Der Sänger Gil Ofarim hat in der vergangenen Woche von antisemitischer Diskriminierung in einem Leipziger Hotel berichtet. Foto: Tobias Hase/dpa
Der Sänger Gil Ofarim hat in der vergangenen Woche von antisemitischer Diskriminierung in einem Leipziger Hotel berichtet. Foto: Tobias Hase/dpa

Nach den Antisemitismus-Vorwürfen gegen Hotelmitarbeiter hat der Musiker Gil Ofarim nun Anzeige erstattet. Personal in einem Hotel soll ihn aufgefordert haben, eine Kette mit Davidstern abzunehmen.

Nach den Antisemitismus-Vorwürfen gegen einen Mitarbeiter eines Leipziger Hotels hat der Musiker Gil Ofarim Anzeige in München erstattet.

Ermittler der sächsischen Polizei waren dafür am Dienstag in der bayerischen Landeshauptstadt und vernahmen Ofarim, wie die Leipziger Polizei am Mittwoch mitteilte.

Details zu den Anzeigeninhalten nannte der Sprecher nicht. Die Ermittlungen führt demnach die Kriminalpolizei Leipzig in Abstimmung mit der Staatsanwaltschaft.

Gil Ofarim schrieb am Dienstag auf Instagram, dass er eine Strafanzeige gegen den Mitarbeiter des Hotels “The Westin Leipzig” gestellt habe. In den letzten Tagen habe er in Interviews alles gesagt, was er zu dem Thema sagen könne. Er hoffe, dass er nach diesen “turbulenten Tagen” etwas zur Ruhe komme.
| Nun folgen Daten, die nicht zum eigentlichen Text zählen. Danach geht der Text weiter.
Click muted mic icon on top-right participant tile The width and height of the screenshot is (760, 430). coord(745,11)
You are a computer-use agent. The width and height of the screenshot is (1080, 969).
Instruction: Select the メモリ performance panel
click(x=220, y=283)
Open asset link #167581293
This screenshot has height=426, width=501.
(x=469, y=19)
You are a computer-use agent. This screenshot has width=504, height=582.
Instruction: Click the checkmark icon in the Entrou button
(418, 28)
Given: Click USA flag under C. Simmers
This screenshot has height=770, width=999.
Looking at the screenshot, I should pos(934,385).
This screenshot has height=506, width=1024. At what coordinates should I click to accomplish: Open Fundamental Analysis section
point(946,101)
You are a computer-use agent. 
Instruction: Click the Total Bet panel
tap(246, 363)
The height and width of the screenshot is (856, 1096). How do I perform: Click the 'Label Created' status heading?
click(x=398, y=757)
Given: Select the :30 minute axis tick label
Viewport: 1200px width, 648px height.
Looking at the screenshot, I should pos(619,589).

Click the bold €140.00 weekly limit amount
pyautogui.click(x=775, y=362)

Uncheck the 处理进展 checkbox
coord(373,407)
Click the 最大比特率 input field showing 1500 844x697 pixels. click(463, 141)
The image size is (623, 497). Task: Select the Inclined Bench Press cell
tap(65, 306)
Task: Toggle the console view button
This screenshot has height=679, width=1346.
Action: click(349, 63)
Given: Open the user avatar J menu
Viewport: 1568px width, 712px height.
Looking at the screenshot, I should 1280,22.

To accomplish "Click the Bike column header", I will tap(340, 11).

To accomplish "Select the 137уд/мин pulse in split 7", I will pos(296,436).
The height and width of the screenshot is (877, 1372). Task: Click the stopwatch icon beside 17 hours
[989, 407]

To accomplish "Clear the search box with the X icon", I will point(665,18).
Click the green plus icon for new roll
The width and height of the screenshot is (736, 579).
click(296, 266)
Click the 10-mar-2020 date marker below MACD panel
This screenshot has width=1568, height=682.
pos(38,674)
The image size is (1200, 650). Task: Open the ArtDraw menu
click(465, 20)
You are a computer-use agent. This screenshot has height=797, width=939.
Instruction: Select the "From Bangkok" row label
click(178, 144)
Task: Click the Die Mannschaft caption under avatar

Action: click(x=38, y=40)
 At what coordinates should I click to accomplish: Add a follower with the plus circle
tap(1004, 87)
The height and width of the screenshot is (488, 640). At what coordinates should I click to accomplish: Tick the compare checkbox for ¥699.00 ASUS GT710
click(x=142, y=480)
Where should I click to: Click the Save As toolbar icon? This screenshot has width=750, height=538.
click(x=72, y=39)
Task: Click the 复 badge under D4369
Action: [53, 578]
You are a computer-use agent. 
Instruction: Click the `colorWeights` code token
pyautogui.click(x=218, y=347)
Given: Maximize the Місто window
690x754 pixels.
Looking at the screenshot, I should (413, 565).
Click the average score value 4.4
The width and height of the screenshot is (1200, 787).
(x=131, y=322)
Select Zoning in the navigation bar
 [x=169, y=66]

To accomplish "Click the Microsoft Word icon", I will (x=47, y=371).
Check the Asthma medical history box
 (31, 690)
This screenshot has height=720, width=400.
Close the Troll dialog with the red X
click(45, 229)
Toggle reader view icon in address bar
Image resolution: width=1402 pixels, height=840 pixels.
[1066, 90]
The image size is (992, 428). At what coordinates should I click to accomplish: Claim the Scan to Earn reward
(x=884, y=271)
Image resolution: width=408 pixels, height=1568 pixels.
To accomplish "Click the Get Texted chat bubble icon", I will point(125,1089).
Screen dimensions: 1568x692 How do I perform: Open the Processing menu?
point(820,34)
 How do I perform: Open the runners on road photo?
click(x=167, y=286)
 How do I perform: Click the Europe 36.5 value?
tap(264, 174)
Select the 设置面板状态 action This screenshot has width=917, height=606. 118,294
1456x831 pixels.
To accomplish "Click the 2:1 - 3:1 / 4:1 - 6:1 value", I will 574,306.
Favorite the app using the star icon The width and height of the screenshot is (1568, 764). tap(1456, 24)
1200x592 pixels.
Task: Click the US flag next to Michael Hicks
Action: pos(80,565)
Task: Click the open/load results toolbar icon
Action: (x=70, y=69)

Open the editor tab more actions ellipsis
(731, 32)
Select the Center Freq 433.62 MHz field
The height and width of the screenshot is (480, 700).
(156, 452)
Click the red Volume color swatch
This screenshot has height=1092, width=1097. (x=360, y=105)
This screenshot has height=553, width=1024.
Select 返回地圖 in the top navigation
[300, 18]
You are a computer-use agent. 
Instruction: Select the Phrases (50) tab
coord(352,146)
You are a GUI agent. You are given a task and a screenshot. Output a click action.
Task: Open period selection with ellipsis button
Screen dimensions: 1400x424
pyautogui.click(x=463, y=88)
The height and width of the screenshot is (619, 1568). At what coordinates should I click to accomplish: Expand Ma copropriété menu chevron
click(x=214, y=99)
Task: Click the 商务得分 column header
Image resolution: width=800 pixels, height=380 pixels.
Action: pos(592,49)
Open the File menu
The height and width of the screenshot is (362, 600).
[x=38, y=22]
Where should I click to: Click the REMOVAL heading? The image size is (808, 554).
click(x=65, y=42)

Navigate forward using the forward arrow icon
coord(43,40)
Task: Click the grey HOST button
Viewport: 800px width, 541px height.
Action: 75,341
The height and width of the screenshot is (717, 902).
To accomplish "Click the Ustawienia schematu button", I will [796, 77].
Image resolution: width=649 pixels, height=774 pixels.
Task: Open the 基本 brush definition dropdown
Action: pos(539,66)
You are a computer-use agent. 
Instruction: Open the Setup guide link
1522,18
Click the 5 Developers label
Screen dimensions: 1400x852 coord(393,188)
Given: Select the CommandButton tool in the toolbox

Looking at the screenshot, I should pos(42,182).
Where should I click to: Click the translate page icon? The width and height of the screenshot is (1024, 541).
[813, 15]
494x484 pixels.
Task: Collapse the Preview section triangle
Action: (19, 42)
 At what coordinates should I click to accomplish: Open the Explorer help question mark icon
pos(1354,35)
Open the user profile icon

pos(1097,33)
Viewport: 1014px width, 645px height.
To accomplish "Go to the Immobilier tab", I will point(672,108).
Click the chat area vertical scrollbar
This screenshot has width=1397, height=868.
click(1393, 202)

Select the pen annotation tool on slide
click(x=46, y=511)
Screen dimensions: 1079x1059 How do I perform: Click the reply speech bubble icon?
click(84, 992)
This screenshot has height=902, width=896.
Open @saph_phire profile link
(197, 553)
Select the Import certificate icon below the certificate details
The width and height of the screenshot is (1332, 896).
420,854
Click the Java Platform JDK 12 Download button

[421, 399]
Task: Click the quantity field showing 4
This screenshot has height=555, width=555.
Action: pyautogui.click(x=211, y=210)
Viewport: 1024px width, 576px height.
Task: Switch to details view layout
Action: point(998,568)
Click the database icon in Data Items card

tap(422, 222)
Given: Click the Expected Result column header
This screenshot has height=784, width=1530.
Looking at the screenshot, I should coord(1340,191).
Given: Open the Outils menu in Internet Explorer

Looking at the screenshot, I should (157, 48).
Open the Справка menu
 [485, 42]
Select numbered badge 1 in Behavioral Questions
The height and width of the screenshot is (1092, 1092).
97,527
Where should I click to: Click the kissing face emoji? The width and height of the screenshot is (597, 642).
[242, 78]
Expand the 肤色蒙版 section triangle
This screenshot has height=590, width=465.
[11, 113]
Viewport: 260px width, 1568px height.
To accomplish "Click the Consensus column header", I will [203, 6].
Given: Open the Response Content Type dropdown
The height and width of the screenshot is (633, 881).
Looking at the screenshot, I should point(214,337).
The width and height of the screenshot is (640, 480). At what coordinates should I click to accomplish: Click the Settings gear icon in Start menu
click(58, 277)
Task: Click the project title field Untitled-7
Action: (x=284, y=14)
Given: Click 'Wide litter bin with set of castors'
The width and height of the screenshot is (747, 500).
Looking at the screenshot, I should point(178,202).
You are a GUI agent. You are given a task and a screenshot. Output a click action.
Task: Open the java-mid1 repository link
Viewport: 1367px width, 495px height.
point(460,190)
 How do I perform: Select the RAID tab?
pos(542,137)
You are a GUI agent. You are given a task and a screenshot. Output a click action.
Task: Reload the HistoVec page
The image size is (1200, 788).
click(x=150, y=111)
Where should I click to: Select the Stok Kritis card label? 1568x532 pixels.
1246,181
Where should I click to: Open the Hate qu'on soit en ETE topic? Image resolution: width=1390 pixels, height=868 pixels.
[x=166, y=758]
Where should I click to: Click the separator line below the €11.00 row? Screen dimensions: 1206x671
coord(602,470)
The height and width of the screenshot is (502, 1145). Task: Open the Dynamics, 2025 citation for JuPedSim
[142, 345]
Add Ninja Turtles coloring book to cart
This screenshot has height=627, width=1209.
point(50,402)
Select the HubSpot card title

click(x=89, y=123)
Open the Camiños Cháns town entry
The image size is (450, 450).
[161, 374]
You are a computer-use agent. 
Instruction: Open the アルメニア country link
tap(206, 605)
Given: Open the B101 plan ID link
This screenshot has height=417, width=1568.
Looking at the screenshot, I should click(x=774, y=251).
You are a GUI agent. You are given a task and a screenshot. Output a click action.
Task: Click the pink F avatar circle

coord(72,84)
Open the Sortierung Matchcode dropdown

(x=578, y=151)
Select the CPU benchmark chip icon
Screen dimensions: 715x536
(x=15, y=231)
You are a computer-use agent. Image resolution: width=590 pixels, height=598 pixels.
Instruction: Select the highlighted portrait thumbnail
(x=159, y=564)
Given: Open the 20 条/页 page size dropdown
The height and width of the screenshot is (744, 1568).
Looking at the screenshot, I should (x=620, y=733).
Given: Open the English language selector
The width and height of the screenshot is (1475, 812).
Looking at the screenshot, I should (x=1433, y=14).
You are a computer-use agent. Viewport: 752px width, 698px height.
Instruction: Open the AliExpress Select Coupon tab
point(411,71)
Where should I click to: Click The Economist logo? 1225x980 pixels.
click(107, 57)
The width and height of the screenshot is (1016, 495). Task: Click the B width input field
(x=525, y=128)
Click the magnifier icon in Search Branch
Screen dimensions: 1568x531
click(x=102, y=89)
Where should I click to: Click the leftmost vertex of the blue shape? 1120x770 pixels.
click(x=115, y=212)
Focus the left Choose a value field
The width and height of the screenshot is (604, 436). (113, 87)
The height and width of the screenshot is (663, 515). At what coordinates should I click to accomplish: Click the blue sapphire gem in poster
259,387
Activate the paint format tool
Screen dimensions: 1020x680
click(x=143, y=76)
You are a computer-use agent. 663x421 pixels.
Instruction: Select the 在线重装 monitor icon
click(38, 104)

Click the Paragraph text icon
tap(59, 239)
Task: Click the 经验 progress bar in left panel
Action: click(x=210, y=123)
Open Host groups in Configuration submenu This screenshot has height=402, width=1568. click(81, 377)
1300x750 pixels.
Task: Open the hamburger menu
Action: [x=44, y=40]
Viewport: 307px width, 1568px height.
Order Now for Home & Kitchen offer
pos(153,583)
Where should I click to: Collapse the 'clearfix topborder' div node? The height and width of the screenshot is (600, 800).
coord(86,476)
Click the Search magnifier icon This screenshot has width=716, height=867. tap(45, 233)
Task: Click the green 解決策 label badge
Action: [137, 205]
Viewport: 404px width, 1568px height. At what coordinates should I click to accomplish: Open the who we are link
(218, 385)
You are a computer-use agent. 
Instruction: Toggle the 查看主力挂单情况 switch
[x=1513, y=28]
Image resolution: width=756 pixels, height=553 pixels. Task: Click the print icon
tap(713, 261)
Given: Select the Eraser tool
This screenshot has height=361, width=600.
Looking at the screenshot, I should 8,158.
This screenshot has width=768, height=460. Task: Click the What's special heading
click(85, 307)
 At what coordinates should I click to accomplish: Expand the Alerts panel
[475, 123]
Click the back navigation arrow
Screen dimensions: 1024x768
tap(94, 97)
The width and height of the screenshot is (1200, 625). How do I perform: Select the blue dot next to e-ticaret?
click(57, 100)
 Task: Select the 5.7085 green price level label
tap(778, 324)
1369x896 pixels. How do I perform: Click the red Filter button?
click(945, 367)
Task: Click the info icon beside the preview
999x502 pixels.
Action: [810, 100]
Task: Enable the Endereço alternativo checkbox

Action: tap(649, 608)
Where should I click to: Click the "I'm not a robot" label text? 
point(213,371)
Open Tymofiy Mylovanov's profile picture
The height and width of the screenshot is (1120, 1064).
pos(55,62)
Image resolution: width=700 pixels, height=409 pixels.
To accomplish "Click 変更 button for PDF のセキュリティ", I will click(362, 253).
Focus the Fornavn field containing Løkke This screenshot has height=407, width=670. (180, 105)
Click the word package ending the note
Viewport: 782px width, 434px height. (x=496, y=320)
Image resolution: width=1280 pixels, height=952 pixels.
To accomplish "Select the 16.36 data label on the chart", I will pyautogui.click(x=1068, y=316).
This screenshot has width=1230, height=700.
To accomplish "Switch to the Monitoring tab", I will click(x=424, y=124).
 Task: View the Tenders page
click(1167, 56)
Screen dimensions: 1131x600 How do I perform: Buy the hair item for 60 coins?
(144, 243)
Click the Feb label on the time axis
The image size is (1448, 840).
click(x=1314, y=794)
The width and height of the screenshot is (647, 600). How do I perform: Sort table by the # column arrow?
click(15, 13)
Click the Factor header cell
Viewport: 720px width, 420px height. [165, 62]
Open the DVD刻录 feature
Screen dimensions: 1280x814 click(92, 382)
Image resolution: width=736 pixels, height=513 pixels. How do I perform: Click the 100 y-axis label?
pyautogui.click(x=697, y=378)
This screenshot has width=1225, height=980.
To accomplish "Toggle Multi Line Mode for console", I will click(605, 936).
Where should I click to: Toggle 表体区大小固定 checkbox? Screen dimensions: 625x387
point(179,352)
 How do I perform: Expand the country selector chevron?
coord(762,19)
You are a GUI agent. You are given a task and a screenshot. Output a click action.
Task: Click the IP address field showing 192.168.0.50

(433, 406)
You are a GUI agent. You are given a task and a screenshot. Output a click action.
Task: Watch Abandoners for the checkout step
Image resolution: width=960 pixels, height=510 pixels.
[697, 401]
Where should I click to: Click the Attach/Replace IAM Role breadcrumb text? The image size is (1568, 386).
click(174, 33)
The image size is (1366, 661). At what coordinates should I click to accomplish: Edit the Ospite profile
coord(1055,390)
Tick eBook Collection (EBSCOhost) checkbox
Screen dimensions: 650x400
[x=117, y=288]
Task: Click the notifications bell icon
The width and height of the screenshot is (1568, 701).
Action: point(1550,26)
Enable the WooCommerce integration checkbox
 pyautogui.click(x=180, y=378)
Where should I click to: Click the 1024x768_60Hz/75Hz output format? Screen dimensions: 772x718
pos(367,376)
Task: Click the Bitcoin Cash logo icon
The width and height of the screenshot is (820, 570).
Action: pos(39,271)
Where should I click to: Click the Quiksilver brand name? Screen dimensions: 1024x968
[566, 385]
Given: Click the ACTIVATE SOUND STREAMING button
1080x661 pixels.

Ofarim schrieb weiter, er wolle allen für unfassbar viele, sehr persönliche Nachrichten danken und sei überwältigt, was für eine Solidarität ihm und diesem wichtigen Thema aus der ganzen Welt entgegengebracht werde. Es dürfe keinen Platz für Hass, Rassismus, Antisemitismus, Homophobie und Diskriminierung jeglicher Art geben.

Gil Ofarim hatte in der vergangenen Woche in einem Video geschildert, dass ihn ein Hotelmitarbeiter aufgefordert habe, seine Kette mit Davidstern abzunehmen. Ofarim ist der Sohn des israelischen Musikers Abi Ofarim (1937-2018) und in Deutschland aufgewachsen.

Der Staatsanwaltschaft Leipzig liegen bislang mehrere Anzeigen zu dem Vorfall vor einer Woche vor – auch von dem beschuldigten Hotelmitarbeiter wegen Verleumdung. Er schildert nach früheren Angaben die Vorkommnisse anders als der Künstler.